Performance

Performance#

Tools#

This section attempts to provide a list of performance engineering tools. It includes the tools provided by VI-HPS or taught in the EuroCC trainings, tools used in the projects in ICHEC and Pyhton language specific performance tools. Of course there are many other options available for the HPC applications.

Tools can be catagorised for their purpose:

Performance analysis tools provide information about the runtime behavior of an application, performance bottlenecks and optimisation potentials.
Debugging tools investigates an application for possible errors to help to fix the problems.
Correctness checking tools detects errors in the usage of programming models such as data race condition in OpenMP.

Tools also can be categorised in terms of parallel programming model or platforms they support as well as compiler support and the way they are built and run on HPC clusters. The VI-HPS tools guide lists the properties of the performance tools developed by their partner institutions and specifies the focus categories for each.

VI-HPS Performance Tools#

VI-HPS is a collaborative research initiative focused on developing advanced programming tools and techniques for HPC. The main tools introduced in 46th VI-HPS Tuning Workshop:

Score-P/Scalasca/CUBE: This is an integrated performance analysis toolkit developed by JSC (Jülich Supercomputing Centre). Score-P collects performance data in profiles and execution traces, Scalasca analyses and identifies performance issues, and CUBE provides visualisation of certain metrics and their distribution on functions and resources. Scalasca and Score-P write analysis reports in CUBE format and these reports can also be viewed by some other tools such as Vampir and TAU.
Extrae/Paraver/Dimemas: These are performance analysis tools developed by BSC (Barcelona Supercomputing Centre). Extrae captures detailed execution traces. The information collected by the Extrae are stored in three different files. Paraver captures data in these files and provides a powerful visualisation and analysis capabilities to help identify performance bottlenecks and optimise parallel code.
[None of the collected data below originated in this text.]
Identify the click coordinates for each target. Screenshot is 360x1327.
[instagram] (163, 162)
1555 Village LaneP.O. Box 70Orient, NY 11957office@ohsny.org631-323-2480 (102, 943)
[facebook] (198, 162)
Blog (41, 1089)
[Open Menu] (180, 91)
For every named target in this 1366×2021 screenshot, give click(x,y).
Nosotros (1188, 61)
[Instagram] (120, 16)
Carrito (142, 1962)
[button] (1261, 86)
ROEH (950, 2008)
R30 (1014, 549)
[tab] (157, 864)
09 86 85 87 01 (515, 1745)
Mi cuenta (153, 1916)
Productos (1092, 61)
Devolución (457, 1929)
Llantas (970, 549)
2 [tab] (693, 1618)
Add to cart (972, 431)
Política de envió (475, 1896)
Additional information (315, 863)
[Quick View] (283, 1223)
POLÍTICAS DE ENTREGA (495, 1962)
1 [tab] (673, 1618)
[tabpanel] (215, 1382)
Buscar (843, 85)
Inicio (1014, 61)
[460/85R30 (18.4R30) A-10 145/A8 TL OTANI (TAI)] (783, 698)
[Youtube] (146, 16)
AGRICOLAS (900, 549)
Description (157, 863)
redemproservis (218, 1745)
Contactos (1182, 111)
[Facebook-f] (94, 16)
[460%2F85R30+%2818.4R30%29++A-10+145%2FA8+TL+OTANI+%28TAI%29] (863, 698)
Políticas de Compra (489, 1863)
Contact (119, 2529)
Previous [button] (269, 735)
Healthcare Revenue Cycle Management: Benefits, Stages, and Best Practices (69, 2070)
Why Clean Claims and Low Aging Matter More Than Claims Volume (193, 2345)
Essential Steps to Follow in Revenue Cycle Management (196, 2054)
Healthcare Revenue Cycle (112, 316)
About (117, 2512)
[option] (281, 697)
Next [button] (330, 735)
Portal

Dimemas ia a simulator used to predict the application’s behavior on different systems.
MUST/Archer/OTF-CPT: The correctness analysis tools MUST and Archer and the performance analysis tool OTF-CPT were developed by the IT Center of the RWTH Aachen University. Archer is a dynamic data race detector for OpenMP programs. MUST is a runtime error detection tool for MPI applications. OTF-CPT is a lightweight performance analysis tool that reports a summary of POP metrics for MPI+OpenMP applications.
MAQAO: MAQAO toolkit was developed by the performance tools team at UVSQ (LI-PaRAD Laboratory). It executes performance analysis at binary level, with a focus on core performance. It comes with six main modules:

LProf (Lightweight Profiler) as a sampling-based profiler that provides a list of hot spots (loops and/or functions) collected during program execution;
CQA (Code Quality Analyzer) as a static analyser assessing the quality of the executable and producing a set of reports describing potential issues, estimations of the gain if fixed, and hints on how to achieve this;
ONE View as a module that invokes other modules and aggregates their results to produce reports in HTML or XLS format;
VProf as a value profiler relying on instrumentation through binary rewriting;
DECAN (DECremental ANalyzer) as a module using differential analysis on innermost loops to locate performance issues;
ASSIST as prototype code restructuring tool implementing advanced Profile Guided Optimisation techniques.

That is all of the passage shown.